- Naseerullah Khan Babar (1928–2011)

28th Minister for Interior
- In office 21 October 1993 – 5 November 1996
- President: Farooq Leghari
- Prime Minister: Benazir Bhutto
- Preceded by: Fateh Khan Bandial
- Succeeded by: Omar Khan Afridi

Special Advisor on Internal Affairs
- In office 2 December 1988 – 6 August 1990
- President: Ghulam Ishaq Khan
- Prime Minister: Benazir Bhutto

12th Governor of Khyber Pakhtunkhwa Province
- In office 1 March 1975 – 6 July 1977
- President: Fazal Ilahi Chaudhry
- Preceded by: Syed Ghawas
- Succeeded by: Abdul Hakeem Khan

Personal details
- Born: 1928 Pirpiai, North West Frontier Province, British India
- Died: 10 January 2011 (aged 82–83) Peshawar, Khyber Pakhtunkhwa Province
- Resting place: Pirpiai, Khyber Pakhtunkhwa Province, Pakistan
- Party: Pakistan Peoples Party
- Relatives: Maria Babar (daughter, adopted)
- Education: Presentation Convent School, Peshawar Pakistan Military Academy, Dehra Dun, Burn Hall
- Occupation: Military administrator
- Profession: Politician
- Cabinet: Zulfikar Bhutto Government Benazir Bhutto Government
- Awards: Sitara-e-Jurat (1971) Hilal-i-Jur'at (1973)

Military service
- Allegiance: Pakistan
- Branch/service: Pakistan Army
- Years of service: 1948–1974
- Rank: Major General
- Unit: Pakistan Army Artillery Corps
- Commands: 23 Division, Jehlum IG Frontier Corps DG Military Intelligence
- Battles/wars: Indo-Pakistani War of 1947 Indo-Pakistani War of 1965 Indo-Pakistani War of 1971

= Naseerullah Babar =

Pakistani politician and former Army General

Naseerullah Khan Babar (Urdu: نصیر اللہ خان بابر; born 1928 – 10 January 2011) was a Pakistani army officer, diplomat, and politician who served as the 28th Interior Minister of Pakistan from 1993 to 1996. A member of the Pakistan Peoples Party, he also served as the 12th Governor of Khyber Pakhtunkhwa Province between 1975 and 1977. He was a retired 2-star general officer in the Pakistan Army, and later career military officer-turned-statesman.

== REQUIRED WORK ==
In the profile of Naseerullah Babar, what rank did he reach in the Pakistan Army?

== RECORDED INFORMATION ==

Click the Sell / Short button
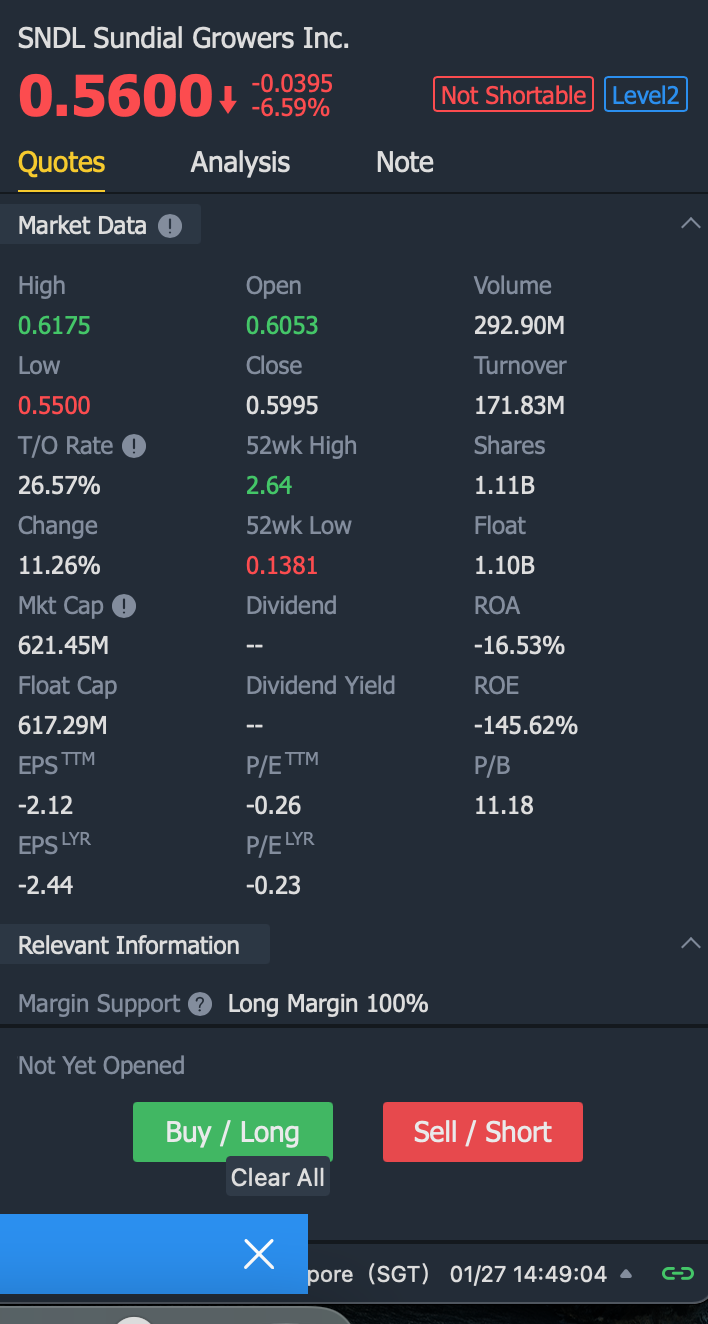The width and height of the screenshot is (708, 1324). [483, 1132]
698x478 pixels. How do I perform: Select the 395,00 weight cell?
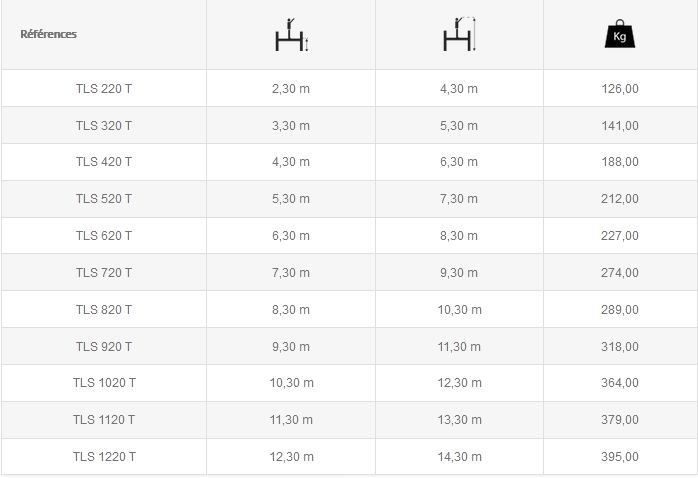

== SOLUTION ==
Major General